米国の農業技術研究は伝統的に国から土地の無償提供を受けて設立された大学(Land Grant University。多くの州立大学がこれにあたる。)によって担われており、農業に関する国立技術研究機関は存在しない。ちなみに、陸・海・空軍の士官学校を除いて国立大学も存在しない。

 (2)畜産関係に特有の論点について

 家畜の個体識別については、家畜疾病のまん延防止と早期清浄化により国内外への販売機会を確保するため、業界全体を対象に全国家畜個体識別制度(NAIS)を義務化するよう求めている。また、2002年農業法で義務化が決まっていた原産国表示については、財政調整法との関係を整理して直ちに実行に移すべきとしている。一方、事前契約取引の禁止など、肉豚の販売方法を規制することには反対の立場である。

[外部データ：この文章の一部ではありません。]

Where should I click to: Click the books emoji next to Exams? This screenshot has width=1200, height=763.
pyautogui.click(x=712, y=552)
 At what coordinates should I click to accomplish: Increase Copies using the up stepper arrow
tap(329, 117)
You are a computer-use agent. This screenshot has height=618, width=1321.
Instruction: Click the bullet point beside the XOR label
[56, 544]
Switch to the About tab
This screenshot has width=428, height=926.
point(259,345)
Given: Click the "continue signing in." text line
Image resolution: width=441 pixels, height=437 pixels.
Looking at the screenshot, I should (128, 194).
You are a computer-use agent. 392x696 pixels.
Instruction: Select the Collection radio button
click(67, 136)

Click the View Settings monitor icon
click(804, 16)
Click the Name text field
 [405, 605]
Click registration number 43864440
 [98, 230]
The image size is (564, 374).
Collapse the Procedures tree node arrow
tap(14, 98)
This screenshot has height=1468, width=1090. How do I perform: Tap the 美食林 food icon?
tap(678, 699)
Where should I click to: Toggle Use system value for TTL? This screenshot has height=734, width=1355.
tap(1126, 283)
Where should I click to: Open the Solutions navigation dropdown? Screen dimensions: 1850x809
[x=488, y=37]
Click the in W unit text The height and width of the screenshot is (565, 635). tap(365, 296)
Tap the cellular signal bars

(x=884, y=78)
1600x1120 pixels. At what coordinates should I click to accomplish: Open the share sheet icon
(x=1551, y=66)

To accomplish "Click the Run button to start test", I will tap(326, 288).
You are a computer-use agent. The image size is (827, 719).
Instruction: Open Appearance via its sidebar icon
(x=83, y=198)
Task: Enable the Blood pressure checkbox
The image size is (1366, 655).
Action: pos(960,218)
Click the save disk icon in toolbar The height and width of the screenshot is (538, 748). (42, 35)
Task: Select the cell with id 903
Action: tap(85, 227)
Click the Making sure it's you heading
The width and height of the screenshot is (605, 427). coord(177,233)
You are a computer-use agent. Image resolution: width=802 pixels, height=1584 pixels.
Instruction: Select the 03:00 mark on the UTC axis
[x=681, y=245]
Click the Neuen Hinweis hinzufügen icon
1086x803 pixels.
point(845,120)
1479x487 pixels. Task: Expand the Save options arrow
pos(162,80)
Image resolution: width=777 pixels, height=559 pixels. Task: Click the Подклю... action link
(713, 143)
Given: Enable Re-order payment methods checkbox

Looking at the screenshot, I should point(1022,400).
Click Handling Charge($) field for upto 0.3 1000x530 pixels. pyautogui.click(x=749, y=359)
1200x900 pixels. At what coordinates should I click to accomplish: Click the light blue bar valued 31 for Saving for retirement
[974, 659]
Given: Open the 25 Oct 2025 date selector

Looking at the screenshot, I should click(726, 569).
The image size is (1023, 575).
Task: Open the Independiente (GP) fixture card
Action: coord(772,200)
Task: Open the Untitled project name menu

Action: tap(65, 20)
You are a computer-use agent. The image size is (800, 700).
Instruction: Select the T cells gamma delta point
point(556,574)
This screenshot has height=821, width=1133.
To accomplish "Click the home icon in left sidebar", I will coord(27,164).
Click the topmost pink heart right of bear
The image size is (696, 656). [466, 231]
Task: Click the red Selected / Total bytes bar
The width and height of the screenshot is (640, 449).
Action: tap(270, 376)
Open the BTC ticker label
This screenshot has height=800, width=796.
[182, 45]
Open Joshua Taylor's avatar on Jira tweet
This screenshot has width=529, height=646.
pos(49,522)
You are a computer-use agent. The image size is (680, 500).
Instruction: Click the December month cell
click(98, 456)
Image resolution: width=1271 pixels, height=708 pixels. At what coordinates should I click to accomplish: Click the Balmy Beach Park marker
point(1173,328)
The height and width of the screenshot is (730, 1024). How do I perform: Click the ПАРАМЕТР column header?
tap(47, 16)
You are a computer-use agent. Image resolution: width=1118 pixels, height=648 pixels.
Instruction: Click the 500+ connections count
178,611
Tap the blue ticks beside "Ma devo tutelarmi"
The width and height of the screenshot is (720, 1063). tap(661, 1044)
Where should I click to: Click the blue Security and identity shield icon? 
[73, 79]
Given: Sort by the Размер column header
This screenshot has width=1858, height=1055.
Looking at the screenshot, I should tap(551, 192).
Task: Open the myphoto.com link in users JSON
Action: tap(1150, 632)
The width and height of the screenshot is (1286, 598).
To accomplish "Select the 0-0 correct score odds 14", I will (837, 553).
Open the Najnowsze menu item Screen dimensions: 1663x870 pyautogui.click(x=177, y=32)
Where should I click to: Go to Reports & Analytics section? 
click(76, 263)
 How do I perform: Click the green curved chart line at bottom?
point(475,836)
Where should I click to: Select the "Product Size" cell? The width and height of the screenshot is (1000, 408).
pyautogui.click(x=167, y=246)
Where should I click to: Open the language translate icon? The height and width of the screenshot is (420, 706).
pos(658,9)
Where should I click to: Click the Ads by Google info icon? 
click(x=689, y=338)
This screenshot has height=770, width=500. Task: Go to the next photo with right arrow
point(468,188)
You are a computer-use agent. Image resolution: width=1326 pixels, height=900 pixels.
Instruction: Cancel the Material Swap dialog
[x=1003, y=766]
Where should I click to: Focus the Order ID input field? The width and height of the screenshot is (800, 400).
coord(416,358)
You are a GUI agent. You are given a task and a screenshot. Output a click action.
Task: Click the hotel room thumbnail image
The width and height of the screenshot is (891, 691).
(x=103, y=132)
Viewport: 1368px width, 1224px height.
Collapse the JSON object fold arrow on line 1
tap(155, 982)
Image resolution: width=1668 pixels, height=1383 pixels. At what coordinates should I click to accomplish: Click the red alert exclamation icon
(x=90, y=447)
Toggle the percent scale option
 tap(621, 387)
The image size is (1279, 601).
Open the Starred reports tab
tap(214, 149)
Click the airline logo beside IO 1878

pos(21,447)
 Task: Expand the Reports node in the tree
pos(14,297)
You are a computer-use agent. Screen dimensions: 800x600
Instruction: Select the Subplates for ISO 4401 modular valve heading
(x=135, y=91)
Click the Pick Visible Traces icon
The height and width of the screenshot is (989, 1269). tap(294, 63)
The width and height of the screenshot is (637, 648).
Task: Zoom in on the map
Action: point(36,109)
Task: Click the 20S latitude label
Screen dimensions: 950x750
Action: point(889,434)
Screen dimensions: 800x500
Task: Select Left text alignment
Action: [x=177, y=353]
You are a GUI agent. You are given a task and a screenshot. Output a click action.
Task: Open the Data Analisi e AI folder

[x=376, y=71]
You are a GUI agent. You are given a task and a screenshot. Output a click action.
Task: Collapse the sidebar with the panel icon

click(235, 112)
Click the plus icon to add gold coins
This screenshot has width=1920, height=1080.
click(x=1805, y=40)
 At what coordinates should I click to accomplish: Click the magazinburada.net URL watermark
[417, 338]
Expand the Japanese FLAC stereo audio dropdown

 なお、家畜福祉については、養豚業界が自主的に「優良豚肉確保手法」と「優良輸送確保手法」を定めてその実現に努めており、これ以上の規制強化は不要としている。

 (5)全国生乳生産者連盟(NMPF)

 NMPFは国内の酪農家を会員とする団体であり、時に乳業メーカー団体とも協力して行動する。NMPFの会員は東海岸や五大湖周辺の伝統的小規模酪農家から西海岸やフロリダの大規模酪農家に至るまで幅広いため、多くの農業者団体が次期農業法に対する意見を表明した公聴会には参加せず、これまで団体としての意見も公表していない。

 このため、参考までに、9月16日にカリフォルニアデイリー社(カリフォルニアにおける米国最大の酪農協で、傘下に680戸の酪農家を抱え、年間160億ポンド(=730万トン)の生乳を出荷する。)が下院の小委員会で述べた意見の概要を紹介する。なお、カリフォルニアは加工原料乳の生産が主体であるため、飲用乳の生産を主体とする伝統的酪農地域とは意見が異なることに留意が必要である。

 (1)現行農業法における基本論点について

 貿易政策については、ドーハラウンド交渉における輸出補助金の完全撤廃と、衡平を欠く市場アクセスおよび国内支持の改善を強く支持するとともに、輸入国の衛生検疫措置や食品表示などによる非関税障壁の改善を主張している。また、次期農業法における乳製品輸出促進事業(DEIP)の再承認と、MAPやFMDへの追加出資を求めている。さらに、輸入乳製品にもチェックオフの支払いを課すこと、乳たんぱく濃縮物(MPCs)の輸入増に対応して国境措置または国内補助を措置するよう求めている。

 環境保全事業については高く評価しており、特にEQIPについては基金の追加造成または受益者負担比率の低減を、CSPについては対象地域の拡大を求めている。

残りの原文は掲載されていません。